自分の丈にあったコミュニティを自分で作ろう

Web2.0に則った集合知よりも、これからは個別集合知の時代か? - ブログ執筆中にて書いたとおり、注目エントリを読むのを最近やめました。それは、注目エントリを毎日目を通していると疲れてしまうからだったんですが、理由があまり解ってなかったんです。昨日、だいぶ古い記事ですが、論拠となるエントリを見つけたので、紹介しつつ考察を続けます。

" アンテナとかRSSリーダーで把握できている範囲、そのなかの「一日にだいたい目を通している範囲」のことですね。実際にはそのほかの要素(ニュースサイトやリンク、検索など)でプラスアルファがあると思いますが、ともかく「目が届く範囲」というのはひとそれぞれにだいたい決まった範囲がある "
(中略)
このようにブログが膨張していくと、それぞれのユーザーのもっている可視領域が重なる部分がどんどん減っていきます。「30spd」のひとが10ほど新しく巡回先サイトを追加する場合、当然それらのサイトがほかのユーザーと重なる割合は減ってしまう、「30」に含まれる「話題を共有するサイト」が減ってしまうわけです。つまり同じコミュニティのなかにいても、共通する話題が見えにくくなっていきます。

● 課題:
[a] 次の(i)〜(iii)がこの抜粋の内容と合っているかを、それぞれ「はい」か「いいえ」で答え、根拠となる抜粋の語句をそのまま引用してください。(i) 筆者は最近、注目エントリを読むのをやめた。(ii) 筆者は、注目エントリを読むと疲れる理由を初めからよく理解していた。(iii) ブログが膨張すると、ユーザーどうしの可視領域が重なる部分は増えていく。
[b] この抜粋の例で、「30spd」のひとが新しく追加する巡回先サイトはいくつほどとされていますか。
[c] この抜粋のうち、「自分の丈にあったコミュニティを自分で作ろう」から始まり「が見えにくくなっていきます。」で終わる部分を一字も変えずに書き写してください。

● 提供データ:
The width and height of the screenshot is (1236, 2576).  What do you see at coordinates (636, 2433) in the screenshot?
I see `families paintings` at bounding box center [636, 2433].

● 解答一覧:
[a]
(i) はい。「注目エントリを読むのを最近やめました」
(ii) いいえ。「理由があまり解ってなかったんです」
(iii) いいえ。「重なる部分がどんどん減っていきます」

[b] 10ほどです。

[c]
自分の丈にあったコミュニティを自分で作ろう

Web2.0に則った集合知よりも、これからは個別集合知の時代か? - ブログ執筆中にて書いたとおり、注目エントリを読むのを最近やめました。それは、注目エントリを毎日目を通していると疲れてしまうからだったんですが、理由があまり解ってなかったんです。昨日、だいぶ古い記事ですが、論拠となるエントリを見つけたので、紹介しつつ考察を続けます。

" アンテナとかRSSリーダーで把握できている範囲、そのなかの「一日にだいたい目を通している範囲」のことですね。実際にはそのほかの要素(ニュースサイトやリンク、検索など)でプラスアルファがあると思いますが、ともかく「目が届く範囲」というのはひとそれぞれにだいたい決まった範囲がある "
(中略)
このようにブログが膨張していくと、それぞれのユーザーのもっている可視領域が重なる部分がどんどん減っていきます。「30spd」のひとが10ほど新しく巡回先サイトを追加する場合、当然それらのサイトがほかのユーザーと重なる割合は減ってしまう、「30」に含まれる「話題を共有するサイト」が減ってしまうわけです。つまり同じコミュニティのなかにいても、共通する話題が見えにくくなっていきます。